| Set of tasks |
a. In the text about the Blue Colt mascot, how much did Thoms receive for winning the logo contest?
b. In the text about the Blue Colt mascot, rewrite the paragraph beginning "A nickname was born in that moment" more briefly.
c. Translate this sentence from the text about the Blue Colt mascot into Spanish: "Thoms can laugh about it all these years later from his home in Goshen, Conn."

| Document segment |
So much has changed since then - Thoms has since retired after raising a family and enjoying a successful career in the pharmaceuticals field, while study halls have cropped up on the Edison campus’ green lawn like so many dandelions. The school has since opened centers in New Brunswick and Perth Amboy.

The Blue Colt has endured through it all, appearing on baseball caps, athletic programs, team photos, basketball jerseys, athletic department letterhead and in countless other forms over the decades – until now.

“I am somewhat disappointed,” said Thoms, who grew up in Rahway. “I really enjoyed that connection to the school and the Blue Colt was sort of my claim to fame. I’m a traditionalist. I like history, I like tradition. I wish they would keep it, but I understand the need for change. Sometimes change can be an improvement, a new way of looking at things.”

Middlesex County College was in its infancy when it chose the distinctive Blue Colt as the school mascot. According to “Endless Possibilities, Middlesex County College1964-2014,” College President Frank Chambers charged some students with coming up with some suggestions. One of them, Peter Parenti, championed Colts ahead of Raiders and other submissions. Another student piped up and said, “How about Blue Colts?”

A nickname was born in that moment, but the school still needed a logo. So, Chambers held a contest, dangling a prize to the author of the winning submission. Thoms almost didn’t enter, submitting the sketch in black ink only after being coaxed into it. He can't recall who pushed him to enter, but he remembers being surprised that he won. After all, he had no formal artistic training.

“I won and they gave me something like $15,” he said. “I thought, ‘Oh, that’s it?’ And then they asked me to draw a larger version of it in blue ink to hang in the bookstore. I remember thinking this is taking a lot of time but I was honored to do so.’”

Thoms can laugh about it all these years later from his home in Goshen, Conn.

Life is good for Thoms, who paints watercolor landscapes, skis, fishes, plays with his six grandkids and enjoys the fruits of more than30 years spent working in various sales and management positions for Novartis.

He has always been proud of his Blue Colt, and has always been amused over the years when he’d catch a glimpse of a copy-cat version of it on a bumper sticker or framed on a bar wall.

Items from a dataset:
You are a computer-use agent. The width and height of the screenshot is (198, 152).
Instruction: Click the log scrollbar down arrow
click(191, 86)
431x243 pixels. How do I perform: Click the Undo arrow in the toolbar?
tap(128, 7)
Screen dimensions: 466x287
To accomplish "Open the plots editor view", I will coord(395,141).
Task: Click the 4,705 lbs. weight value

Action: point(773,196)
==
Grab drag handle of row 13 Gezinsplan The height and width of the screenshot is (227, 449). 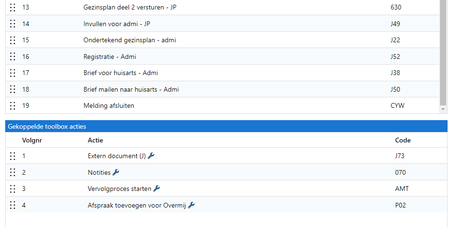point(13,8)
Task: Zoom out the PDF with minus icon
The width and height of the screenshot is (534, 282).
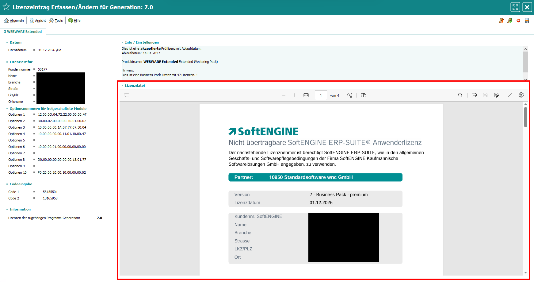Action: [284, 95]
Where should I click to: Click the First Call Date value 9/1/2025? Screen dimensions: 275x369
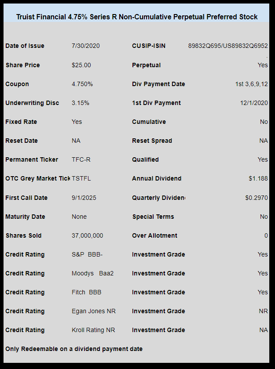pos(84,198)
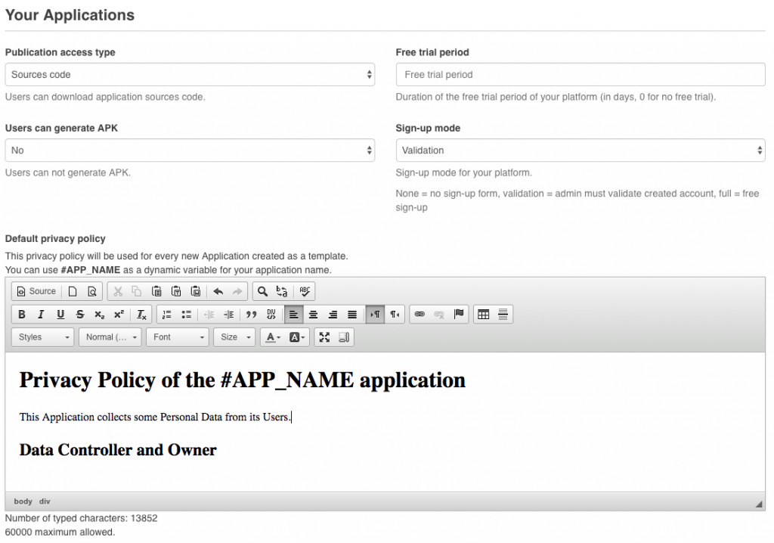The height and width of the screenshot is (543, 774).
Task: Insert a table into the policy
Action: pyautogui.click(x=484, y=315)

| Expected outputs |
a. Something like $15.

b. With the nickname chosen, the school still needed a logo, so Chambers held a contest with a prize for the winner. Thoms, who had no formal artistic training, entered a black-ink sketch only after being coaxed. He can't recall who urged him, and he was surprised to win.

c. Thoms puede reírse de todo ello tantos años después desde su casa en Goshen, Connecticut.